A boy takes part in a candlelight vigil in Newtown, Connecticut, December 21, 2012. REUTERS/Eric Thayer

(Reuters) – The powerful U.S. gun rights lobby called on Friday for armed police in all U.S. schools within weeks as Americans remembered the victims of the Newtown, Connecticut, school massacre with a moment of silence.

A boy takes part in a candlelight vigil in Newtown, Connecticut, December 21, 2012. REUTERS/Eric Thayer

National Rifle Association Chief Executive Wayne LaPierre said attempts to keep guns out of schools were ineffective and made schools more vulnerable than airports, banks and other public buildings patrolled by armed guards.

“The only thing that stops a bad guy with a gun is a good guy with a gun,” LaPierre said at a news briefing, calling on lawmakers to station armed police officers in all schools by the time children return from the Christmas break in January.

The NRA announcement came a short time after bells chimed and Americans bowed their heads to remember the 20 students, all 6 or 7 years old, and six adults killed by a gunman who opened fire with a semi-automatic assault rifle last Friday at Sandy Hook Elementary School in Newtown.

“Does anybody really believe that the next Adam Lanza isn’t planning his attack on a school he’s already identified at this very moment?” LaPierre asked at the NRA briefing in Washington.

Another mass shooting occurred on Friday when a gunman killed three people and wounded three state troopers before being killed in a shootout in Frankstown Township, Pennsylvania.

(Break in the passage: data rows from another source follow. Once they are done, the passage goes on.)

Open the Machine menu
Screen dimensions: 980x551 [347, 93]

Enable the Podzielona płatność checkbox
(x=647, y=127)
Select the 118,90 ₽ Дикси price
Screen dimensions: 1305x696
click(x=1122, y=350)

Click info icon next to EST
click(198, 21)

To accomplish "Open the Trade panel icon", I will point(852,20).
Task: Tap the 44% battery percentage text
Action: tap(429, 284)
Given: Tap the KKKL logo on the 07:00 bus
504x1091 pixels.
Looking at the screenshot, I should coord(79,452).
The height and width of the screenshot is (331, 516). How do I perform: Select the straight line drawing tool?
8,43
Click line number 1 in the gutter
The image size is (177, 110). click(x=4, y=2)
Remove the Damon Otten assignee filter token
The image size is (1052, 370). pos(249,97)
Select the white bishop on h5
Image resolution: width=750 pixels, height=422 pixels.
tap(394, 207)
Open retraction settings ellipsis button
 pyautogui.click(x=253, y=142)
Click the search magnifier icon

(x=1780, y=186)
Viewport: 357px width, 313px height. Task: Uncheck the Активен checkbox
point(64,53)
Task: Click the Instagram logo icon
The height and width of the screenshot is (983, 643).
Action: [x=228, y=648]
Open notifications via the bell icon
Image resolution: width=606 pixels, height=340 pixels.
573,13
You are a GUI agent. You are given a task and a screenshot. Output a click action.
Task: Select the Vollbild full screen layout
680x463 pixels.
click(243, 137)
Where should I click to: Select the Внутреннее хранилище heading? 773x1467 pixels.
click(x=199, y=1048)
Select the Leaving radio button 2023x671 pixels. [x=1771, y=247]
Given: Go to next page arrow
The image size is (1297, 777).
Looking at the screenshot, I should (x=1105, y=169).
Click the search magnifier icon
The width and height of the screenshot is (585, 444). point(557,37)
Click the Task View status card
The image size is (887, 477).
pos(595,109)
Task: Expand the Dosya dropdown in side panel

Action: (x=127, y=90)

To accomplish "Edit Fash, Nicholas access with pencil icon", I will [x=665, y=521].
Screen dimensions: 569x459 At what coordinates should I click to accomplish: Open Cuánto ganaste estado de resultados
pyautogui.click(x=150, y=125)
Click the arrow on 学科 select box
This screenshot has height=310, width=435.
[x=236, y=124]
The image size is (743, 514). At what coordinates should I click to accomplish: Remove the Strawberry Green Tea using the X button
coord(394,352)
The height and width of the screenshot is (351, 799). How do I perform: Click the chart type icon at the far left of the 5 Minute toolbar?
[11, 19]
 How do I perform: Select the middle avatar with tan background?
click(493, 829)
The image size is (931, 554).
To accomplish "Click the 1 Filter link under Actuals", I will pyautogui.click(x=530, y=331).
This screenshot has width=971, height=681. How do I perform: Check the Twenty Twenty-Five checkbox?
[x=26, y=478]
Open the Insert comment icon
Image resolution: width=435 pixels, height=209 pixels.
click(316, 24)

LaPierre said the news media and violent video games shared blame for the Sandy Hook massacre, the second-deadliest school shooting in U.S. history. His remarks were twice interrupted by protesters who unfurled signs and shouted “stop the killing.”

The slaughter of so many young children has rekindled fierce debate about U.S. gun laws. This week, some lawmakers called for swift passage of an assault-weapons ban and President Barack Obama commissioned a task force to find a way to quell violence, a challenge in a nation with a strong culture of gun ownership.

LaPierre did not take questions at the news conference. His comments drew a sharp response from gun-control advocates.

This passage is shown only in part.